Application Security: Managing Vulnerabilities Throughout SDLC

How can I find security people, how do I deal with budget and time, how should I prioritize, what will have the most impact on the business, what will reduce my risk the most? These are the questions that are facing many security teams. In the vulnerability space many are still working off of spreadsheets and ad hoc reports in order to answer these questions. This problem has become so widespread that a new category has been created called Application Vulnerability Correlation. Nopsec have been in this space for many years and we would like to share the seven components necessary to truly have an impact in AVC.

Components_of_AVC

  1. Expertise and Knowledge – Expertise and knowledge is necessary to consolidate the number of vulnerabilities, prioritize them and eliminate the noise though correlation
  2. The Big Picture – Looking at one environment is not enough. A complete AVC solution should look at vulnerabilities in commercial products, system configuration, in house developed applications, cloud platforms, operating systems, internal and external networks.
  3. The Entire Application Stack – Inspection and knowledge of the full application stack is necessary. An Applications code may be vulnerability free but a child/parent component may be vulnerable
  4. Prioritization – Adding context, eliminating false positives and duplicates. Reprioritizing based on exploit availability, asset criticality, social context and exploitability
  5. Automation – Must look at attack chains and not silos of vulnerabilities.

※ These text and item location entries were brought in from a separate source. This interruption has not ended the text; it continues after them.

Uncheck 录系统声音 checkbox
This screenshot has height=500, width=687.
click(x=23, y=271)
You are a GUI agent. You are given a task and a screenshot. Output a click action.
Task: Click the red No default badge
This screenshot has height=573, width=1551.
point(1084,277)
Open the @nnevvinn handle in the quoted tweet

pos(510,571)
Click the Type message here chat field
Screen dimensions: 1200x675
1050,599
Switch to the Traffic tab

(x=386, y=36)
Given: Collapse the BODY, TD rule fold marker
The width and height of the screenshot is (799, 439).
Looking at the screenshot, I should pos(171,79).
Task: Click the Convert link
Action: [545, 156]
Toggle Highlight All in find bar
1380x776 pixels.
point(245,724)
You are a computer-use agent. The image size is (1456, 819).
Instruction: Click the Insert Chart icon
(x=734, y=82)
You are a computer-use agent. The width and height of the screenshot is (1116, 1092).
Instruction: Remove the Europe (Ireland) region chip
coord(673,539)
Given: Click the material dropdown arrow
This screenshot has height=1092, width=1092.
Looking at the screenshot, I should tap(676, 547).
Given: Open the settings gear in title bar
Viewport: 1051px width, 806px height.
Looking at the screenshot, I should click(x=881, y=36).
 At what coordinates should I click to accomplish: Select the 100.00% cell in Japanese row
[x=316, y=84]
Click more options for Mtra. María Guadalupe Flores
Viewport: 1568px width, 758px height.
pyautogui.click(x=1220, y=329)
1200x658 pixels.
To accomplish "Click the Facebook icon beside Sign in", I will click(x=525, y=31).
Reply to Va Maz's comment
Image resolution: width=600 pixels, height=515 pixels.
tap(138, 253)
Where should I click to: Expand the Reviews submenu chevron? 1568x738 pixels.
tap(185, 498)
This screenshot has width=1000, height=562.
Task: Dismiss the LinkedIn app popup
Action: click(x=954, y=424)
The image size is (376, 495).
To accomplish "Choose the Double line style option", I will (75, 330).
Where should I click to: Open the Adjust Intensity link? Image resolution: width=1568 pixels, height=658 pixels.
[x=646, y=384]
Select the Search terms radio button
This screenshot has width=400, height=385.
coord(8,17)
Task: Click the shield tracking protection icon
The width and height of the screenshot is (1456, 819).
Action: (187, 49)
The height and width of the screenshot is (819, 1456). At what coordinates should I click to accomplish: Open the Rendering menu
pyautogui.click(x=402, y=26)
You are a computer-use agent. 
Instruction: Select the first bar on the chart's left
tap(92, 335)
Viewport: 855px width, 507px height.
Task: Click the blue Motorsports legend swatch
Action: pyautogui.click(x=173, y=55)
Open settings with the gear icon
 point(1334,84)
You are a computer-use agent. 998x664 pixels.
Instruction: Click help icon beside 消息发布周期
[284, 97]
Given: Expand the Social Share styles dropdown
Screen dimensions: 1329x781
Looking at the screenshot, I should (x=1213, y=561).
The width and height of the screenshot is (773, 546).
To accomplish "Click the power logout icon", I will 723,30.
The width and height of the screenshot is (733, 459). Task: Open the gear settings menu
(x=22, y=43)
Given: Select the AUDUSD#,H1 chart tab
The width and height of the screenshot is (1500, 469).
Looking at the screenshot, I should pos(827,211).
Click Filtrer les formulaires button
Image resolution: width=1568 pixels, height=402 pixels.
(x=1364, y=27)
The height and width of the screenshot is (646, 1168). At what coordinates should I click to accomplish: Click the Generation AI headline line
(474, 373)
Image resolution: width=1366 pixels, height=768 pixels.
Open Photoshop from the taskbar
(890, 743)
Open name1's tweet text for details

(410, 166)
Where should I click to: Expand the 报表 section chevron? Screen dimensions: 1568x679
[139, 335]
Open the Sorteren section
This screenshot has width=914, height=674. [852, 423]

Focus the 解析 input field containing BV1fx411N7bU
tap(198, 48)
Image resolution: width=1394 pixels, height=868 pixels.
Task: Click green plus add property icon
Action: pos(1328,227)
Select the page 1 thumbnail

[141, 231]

Proactive investigation including privilege escalation and credential extraction.
  6. Vulnerability Workflow Management – Remediation workflow, assignment and oversight is critical to the success of a vulnerability program. Discovery without remediation does not reduce risk
  7. Integration – Extensible integration with scanners, threat intel, social context, asset info, AI rules and other data as it becomes available.

Application Vulnerability Correlation should not be about looking at vulnerabilities in isolation. It should be about looking holistically at the vulnerability problem across the entire environment and prioritizing the work necessary to reduce risk. The seven areas above outline the seven areas necessary to have a comprehensive vulnerability management program.